What you are asked to do:
Please update the data from the line with "This screenshot has width=1024, height=768." up to and including the line with "(x=605, y=725)" by replacing "gray dot" with "blue dot", leaving everything else unchanged. Return only those lines, without the pictures.

Input rows:
>>>

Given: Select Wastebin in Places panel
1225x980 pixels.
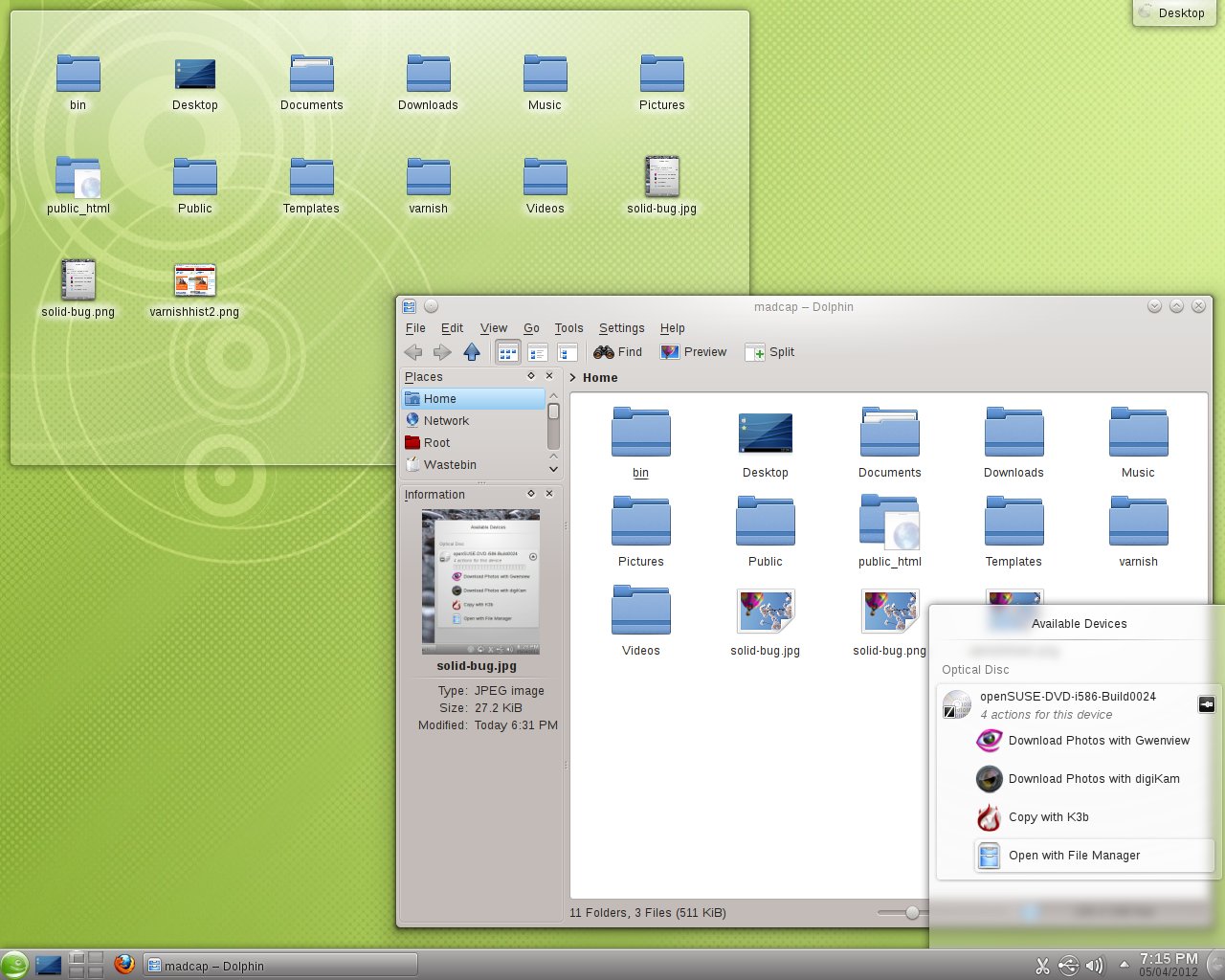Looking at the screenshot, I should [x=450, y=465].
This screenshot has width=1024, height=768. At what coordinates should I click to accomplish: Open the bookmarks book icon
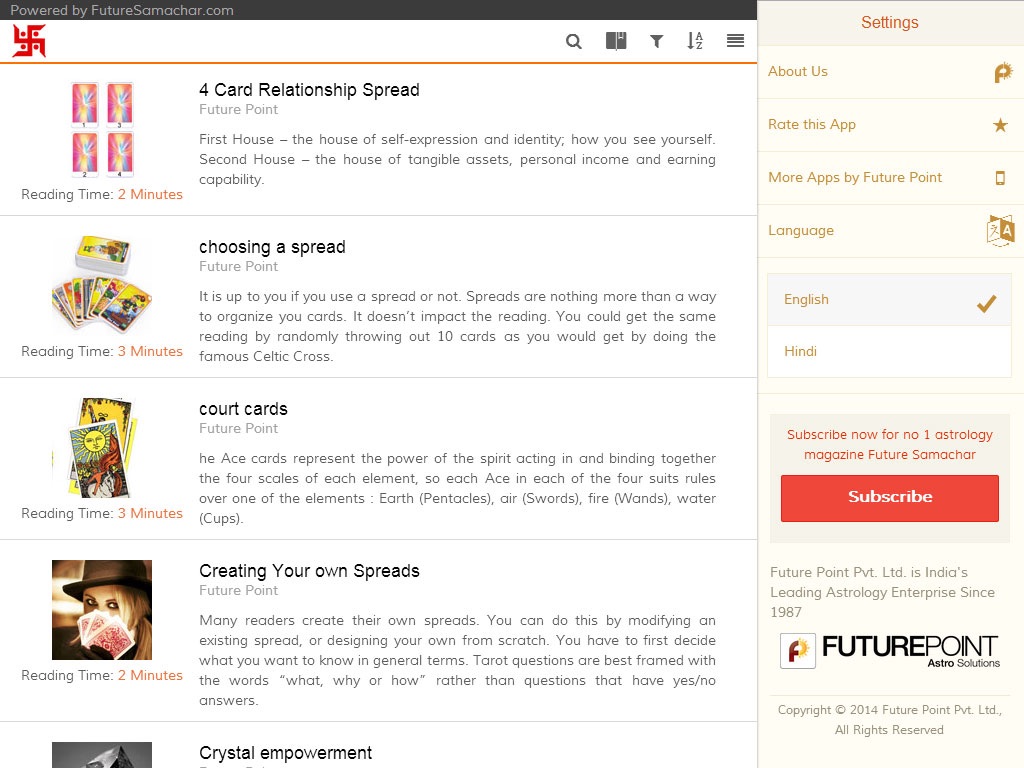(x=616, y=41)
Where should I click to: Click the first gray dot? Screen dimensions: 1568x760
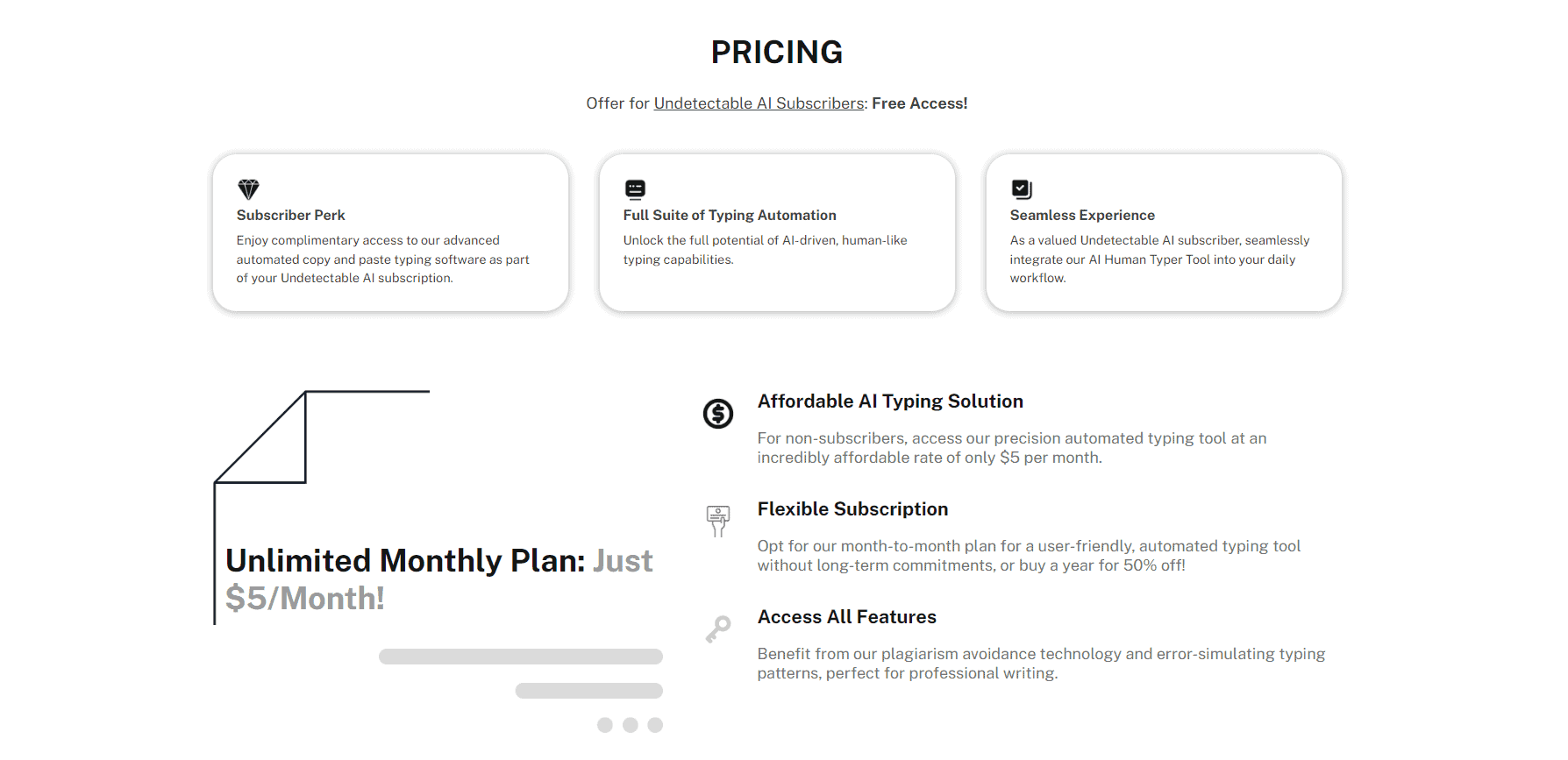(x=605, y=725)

<<<
>>>

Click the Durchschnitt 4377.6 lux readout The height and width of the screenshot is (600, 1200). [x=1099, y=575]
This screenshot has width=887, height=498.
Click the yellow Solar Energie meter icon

<<<
>>>

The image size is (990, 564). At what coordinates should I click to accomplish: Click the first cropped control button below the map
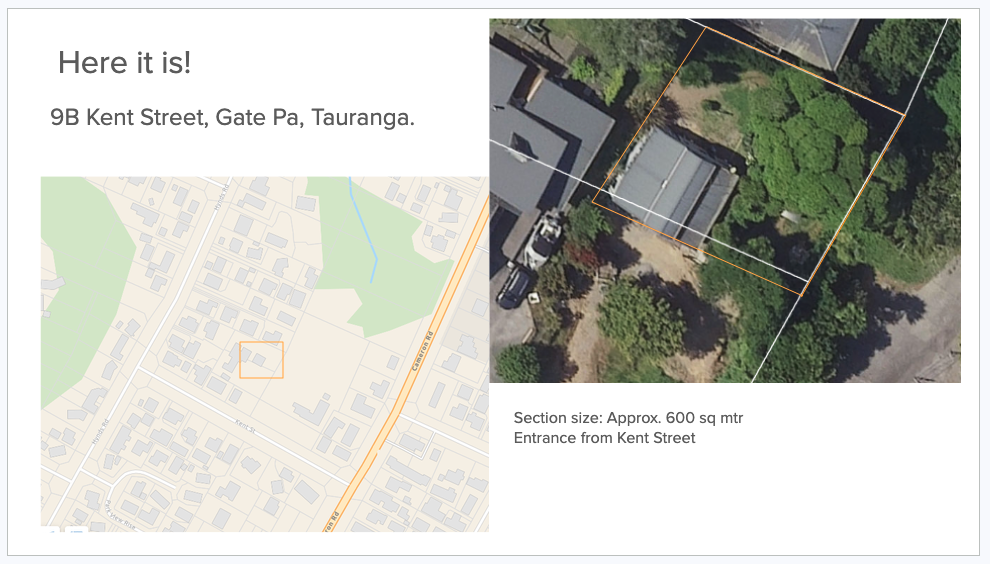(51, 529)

<<<

Correct answer:
This screenshot has width=1024, height=768. At what coordinates should I click to accomplish: Open the bookmarks book icon
(x=616, y=41)
Where should I click to: Click the first blue dot? Screen dimensions: 1568x760
(x=605, y=725)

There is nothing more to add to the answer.